Moving Billboards and Positive Drivers Can Drive Business

Sept. 1, 2009
When I saw my first rental delivery truck, I was brand new to the rental industry after just being hired by RER. I hadn't even started my new job yet

When I saw my first rental delivery truck, I was brand new to the rental industry after just being hired by RER. I hadn't even started my new job yet but I remember driving down a freeway near Los Angeles and I saw a delivery truck with a backhoe on it. I took a look and saw that the truck belonged to a rental company in the area.

Since I was new to the industry, I was excited to see it, but my enthusiasm was short-lived. The left tail-light of the truck was broken and the truck seemed dirtier than I would have expected. I understood it could have just come off a dusty jobsite, but the truck had a few dents in it, some rust, peeling paint and looked to be caked with dirt. The driver had a cigarette dangling from his lips and shortly after I spotted him he made a left turn without turning on his signal. If you've ever been anywhere near L.A. on a busy afternoon, you have an idea of how crowded those freeways are and how important safe driving practices are.

I recall wondering to myself about the industry's standards. I soon discovered that many successful rental companies did train their drivers in safe-driving techniques, although that type of training was less prevalent back then than it is now.

It may be mere coincidence that that company ceased to exist a few years later. I don't know if that particular driver remained in the industry. From what I've seen since, there has been a growing awareness of the importance of driver safety and the importance of keeping delivery trucks well maintained. Also grown is the realization that the driver is very often the primary point of contact between a rental company and many of its customers.

Also contributing to the efficiency of delivery are modern dispatching systems that can facilitate delivery efficiency. By reducing the amount of “deadheading” back to a branch without a load, with the assistance of computerized mapping and routing systems, delivery software can help reduce fuel costs and increase the percentage of on-time deliveries. GPS help dispatchers track the whereabouts of delivery units and help drivers find destinations. Electronic texting and voice systems can facilitate communication between driver and dispatcher.

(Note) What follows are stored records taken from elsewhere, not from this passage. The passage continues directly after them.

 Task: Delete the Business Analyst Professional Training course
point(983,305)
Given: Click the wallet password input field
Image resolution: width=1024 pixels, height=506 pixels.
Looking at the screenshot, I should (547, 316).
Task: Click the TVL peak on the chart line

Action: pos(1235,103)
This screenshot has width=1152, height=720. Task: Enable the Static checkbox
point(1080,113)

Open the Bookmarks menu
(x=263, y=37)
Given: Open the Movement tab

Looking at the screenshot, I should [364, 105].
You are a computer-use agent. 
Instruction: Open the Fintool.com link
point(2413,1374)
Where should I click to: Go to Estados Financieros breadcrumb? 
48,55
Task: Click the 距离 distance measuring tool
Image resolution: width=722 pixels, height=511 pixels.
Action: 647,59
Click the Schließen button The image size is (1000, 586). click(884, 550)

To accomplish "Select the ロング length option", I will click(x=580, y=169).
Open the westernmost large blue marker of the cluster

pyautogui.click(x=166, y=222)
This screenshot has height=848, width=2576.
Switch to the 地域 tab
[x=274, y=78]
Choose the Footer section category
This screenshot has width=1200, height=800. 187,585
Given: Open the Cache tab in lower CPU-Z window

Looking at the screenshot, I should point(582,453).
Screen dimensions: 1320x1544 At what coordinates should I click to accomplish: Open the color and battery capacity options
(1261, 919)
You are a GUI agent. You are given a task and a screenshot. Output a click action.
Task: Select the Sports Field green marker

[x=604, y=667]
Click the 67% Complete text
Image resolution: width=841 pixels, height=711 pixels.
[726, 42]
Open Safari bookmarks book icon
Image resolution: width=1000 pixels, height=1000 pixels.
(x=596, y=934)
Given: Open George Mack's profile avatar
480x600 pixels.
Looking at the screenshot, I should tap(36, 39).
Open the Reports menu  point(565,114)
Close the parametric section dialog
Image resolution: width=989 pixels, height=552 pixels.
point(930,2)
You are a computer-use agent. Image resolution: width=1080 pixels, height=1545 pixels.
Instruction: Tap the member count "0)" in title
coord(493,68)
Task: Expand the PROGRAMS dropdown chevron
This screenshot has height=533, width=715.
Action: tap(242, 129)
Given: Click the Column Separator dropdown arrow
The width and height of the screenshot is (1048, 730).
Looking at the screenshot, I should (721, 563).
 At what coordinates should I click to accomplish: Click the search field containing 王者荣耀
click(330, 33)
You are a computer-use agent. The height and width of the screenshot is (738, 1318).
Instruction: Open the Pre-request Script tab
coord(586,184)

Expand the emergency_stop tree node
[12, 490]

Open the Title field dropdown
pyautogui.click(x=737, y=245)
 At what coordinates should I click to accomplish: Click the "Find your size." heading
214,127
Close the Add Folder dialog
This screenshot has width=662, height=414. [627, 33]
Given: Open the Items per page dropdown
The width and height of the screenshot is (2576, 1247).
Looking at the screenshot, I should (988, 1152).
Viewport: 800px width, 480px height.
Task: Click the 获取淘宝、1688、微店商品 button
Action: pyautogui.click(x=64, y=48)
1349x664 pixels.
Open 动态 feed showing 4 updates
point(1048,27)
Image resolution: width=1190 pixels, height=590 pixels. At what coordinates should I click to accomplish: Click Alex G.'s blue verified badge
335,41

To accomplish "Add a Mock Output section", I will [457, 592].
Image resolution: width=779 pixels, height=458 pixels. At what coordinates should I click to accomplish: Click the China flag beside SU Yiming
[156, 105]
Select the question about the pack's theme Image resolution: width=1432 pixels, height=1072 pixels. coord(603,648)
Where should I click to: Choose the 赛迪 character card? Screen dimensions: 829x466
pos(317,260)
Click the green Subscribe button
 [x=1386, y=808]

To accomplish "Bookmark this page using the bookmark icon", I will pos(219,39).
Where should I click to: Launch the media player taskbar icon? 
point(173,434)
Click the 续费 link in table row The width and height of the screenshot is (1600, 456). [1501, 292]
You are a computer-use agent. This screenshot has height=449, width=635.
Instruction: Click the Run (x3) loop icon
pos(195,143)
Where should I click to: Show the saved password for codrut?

But however much more efficient dispatching can make delivery, those aids will be compromised by drivers who don't deliver with the right attitude. Are your delivery people training to give basic instructions to contractors? Do they consistently follow safe driving and safe tie-down practices and are they prepared to offer safety tips to the people they deliver the equipment to? Are they polite and communicative with customers?

A delivery person can be like a salesperson who is the face of the company. His or her main job is delivery, but the willingness to be helpful to the customer can go a long way in solidifying a relationship.

As David Arlinghaus, director of operations at Art's Rental Equipment & Supply says in Brandey Smith's cover story in this issue, the appearance of the delivery truck is a signal to the customer of the company's dedication to the delivery service, and delivery trucks are moving billboards for their company. I would be much more attracted to doing business with a company if I saw a nice clean truck with functioning taillights, courteous drivers and a nice paint job.

I would also suggest using a catchy or memorable phrase or an eye-catching logo. Try an unusual logo that would be remembered and talked about. Be creative, have fun with it, paint them unusual or different colors. Dare to be different. Have a company contest and give out prizes to the person who comes up with the best design.

When you train your drivers, include some training in customer service. Train them in some basic customer-service techniques and how to interact with customers with a positive attitude. You can't always find the most sparkling and helpful personalities and you can't always make people be something they aren't, but you can train in basic politeness and you can help them understand that their attitudes and relationships with the customers are as important as the interactions of sales staff. And there are ways to reward and incentivize drivers for positive communications with the customer. I know you aren't looking for new major expenses in the current business environment, but there are ways of rewarding drivers without breaking the bank. It may be the most important investment in your company's improvement that you can make.